TASK STATEMENT:
No pictures go in the copy. Restate, word for word, each line from the one containing "Where should I" through the last line below.

Stored data:
⁂

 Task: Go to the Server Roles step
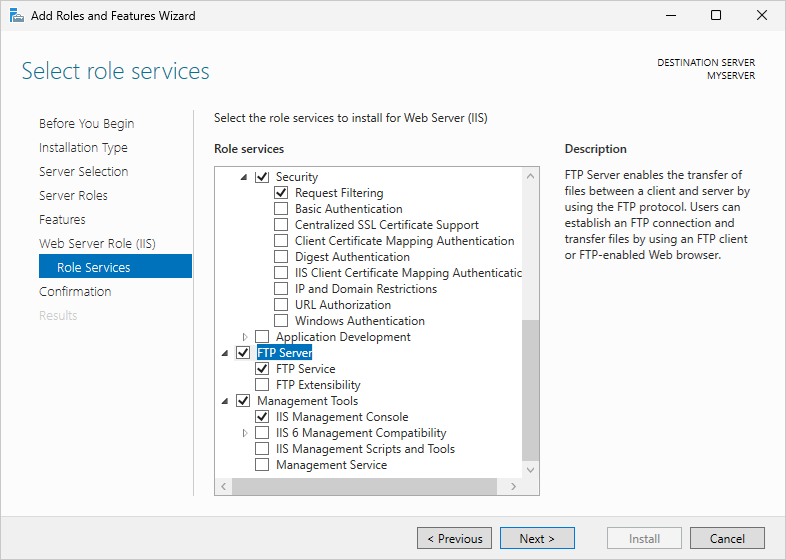(73, 195)
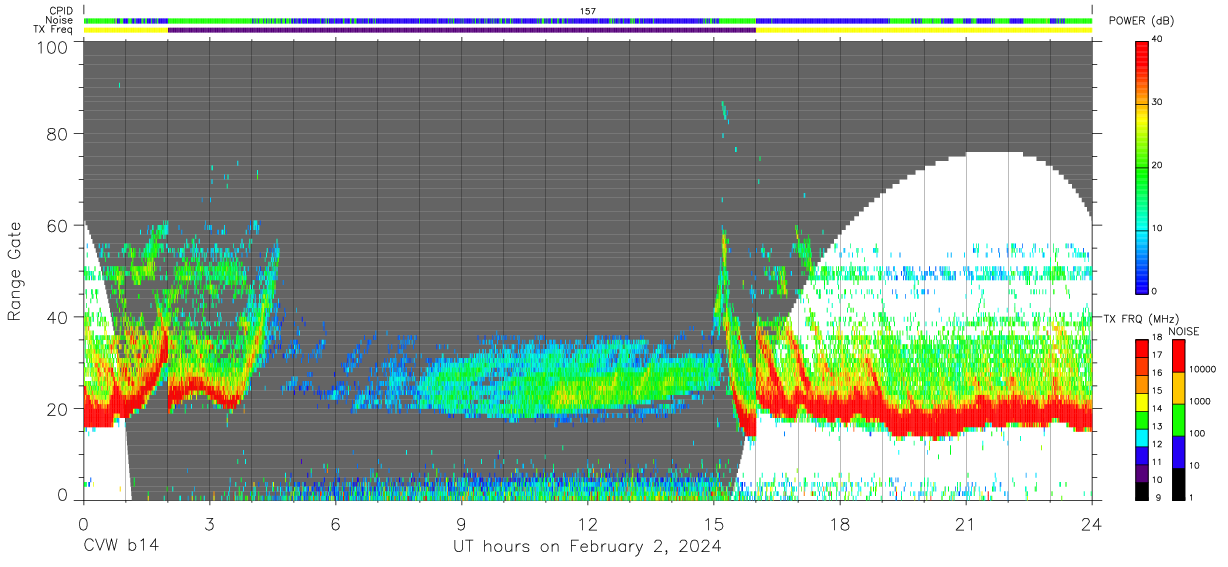Click the CPID value 157 at top
Image resolution: width=1228 pixels, height=567 pixels.
(x=588, y=11)
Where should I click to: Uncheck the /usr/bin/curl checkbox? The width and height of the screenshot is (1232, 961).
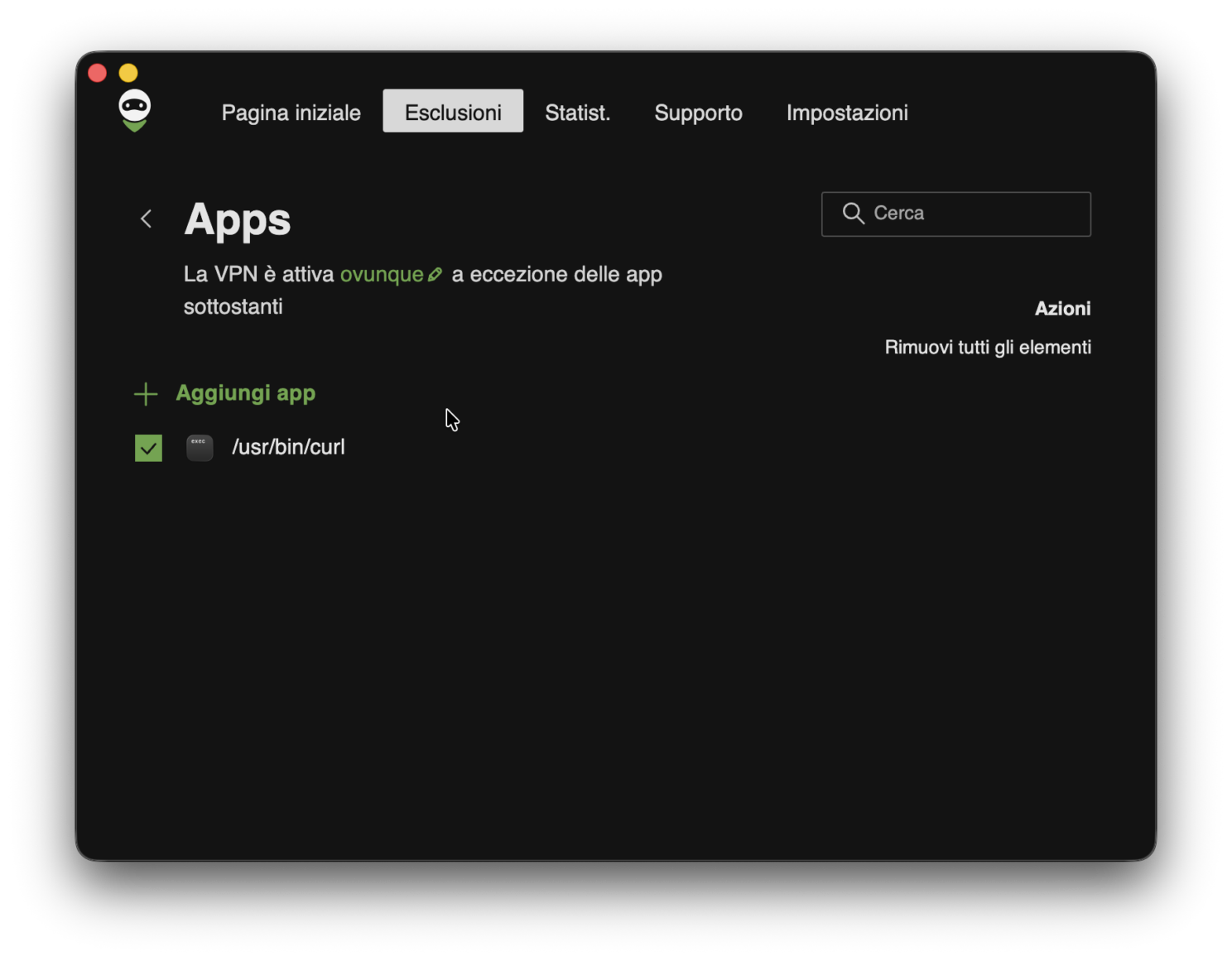[148, 448]
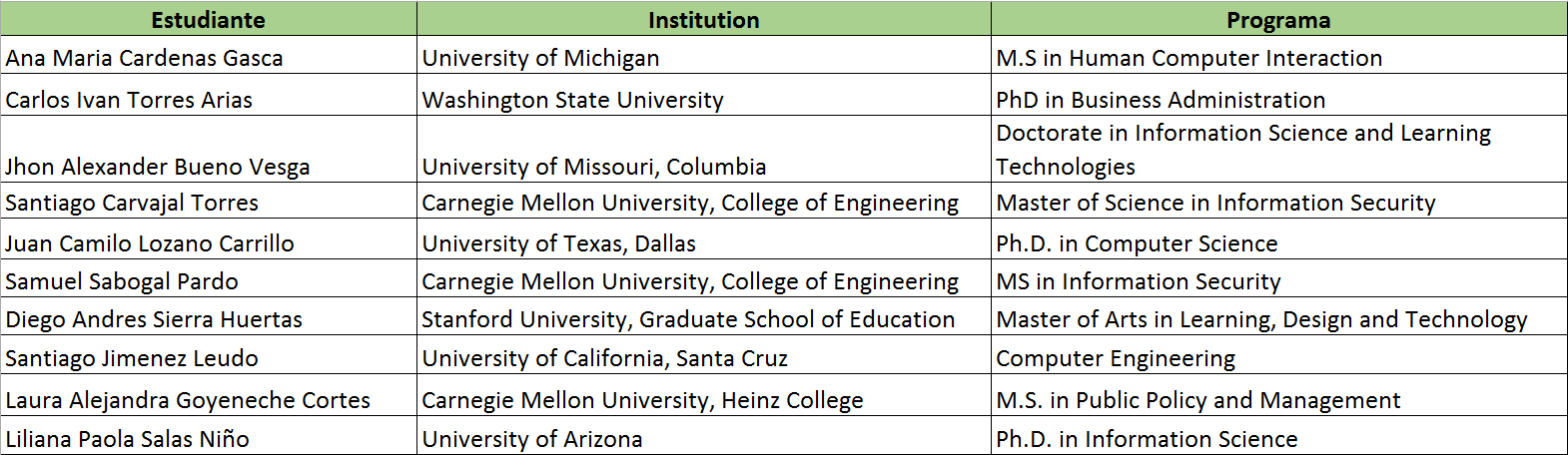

⁂

RESULT FOR THIS EXERCISE:
Where should I click to: Uncheck the /usr/bin/curl checkbox? The width and height of the screenshot is (1232, 961).
[148, 448]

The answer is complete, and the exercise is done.